**WHAT IS BEING ASKED**
In the entries below, begin at the line with "Expand the arm.par:1 node in Motion tree" and stop after the line with "Open the hamburger navigation menu"; output those lines exactly and omit the pictures.

[Pixel coordinate grounding data]
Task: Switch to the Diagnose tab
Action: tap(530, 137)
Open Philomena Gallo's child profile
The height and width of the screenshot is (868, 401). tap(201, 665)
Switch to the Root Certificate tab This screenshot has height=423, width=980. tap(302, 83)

...

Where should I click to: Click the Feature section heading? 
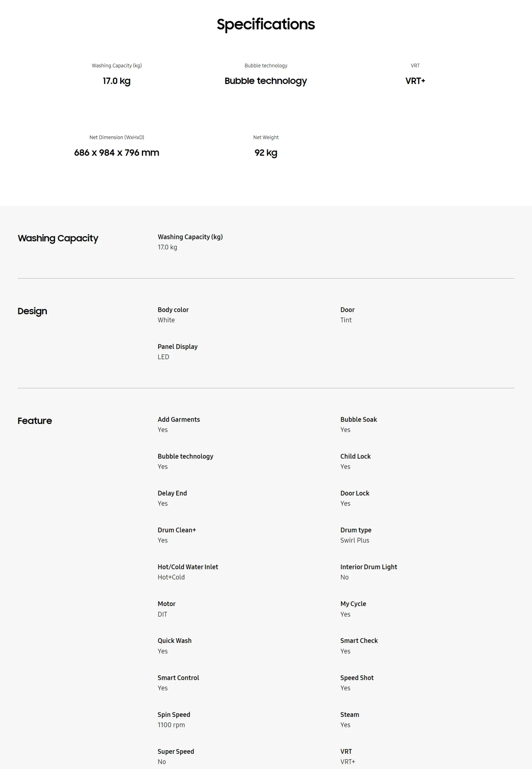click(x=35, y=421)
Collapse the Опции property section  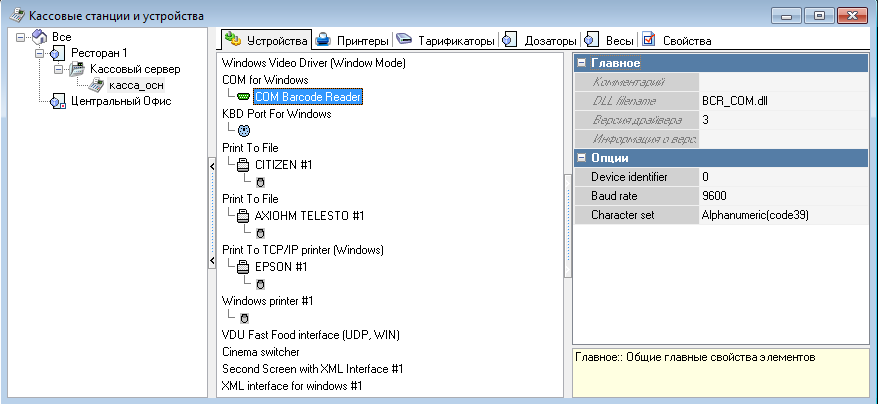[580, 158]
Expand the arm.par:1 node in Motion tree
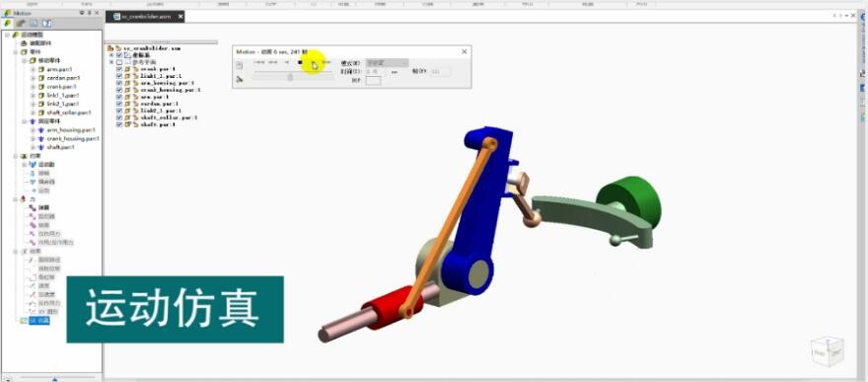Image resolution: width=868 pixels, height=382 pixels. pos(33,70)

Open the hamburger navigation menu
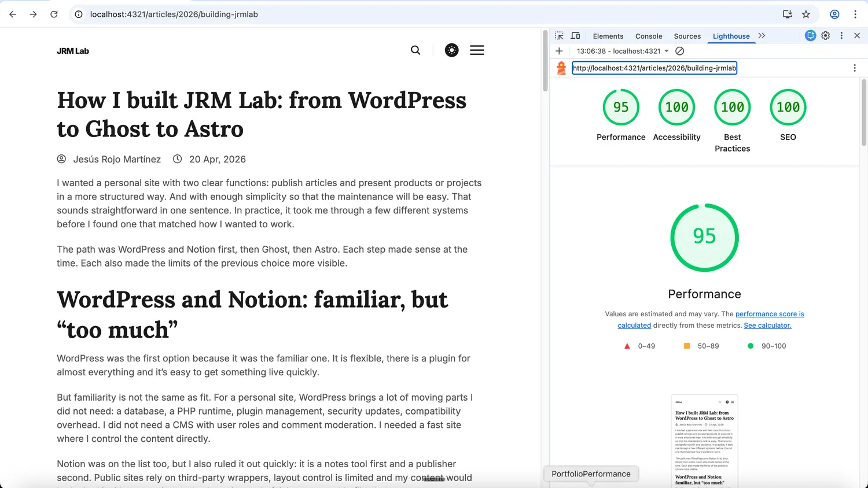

**RESPONSE BOX**
Expand the arm.par:1 node in Motion tree
Image resolution: width=868 pixels, height=382 pixels. pos(33,70)

Open the hamburger navigation menu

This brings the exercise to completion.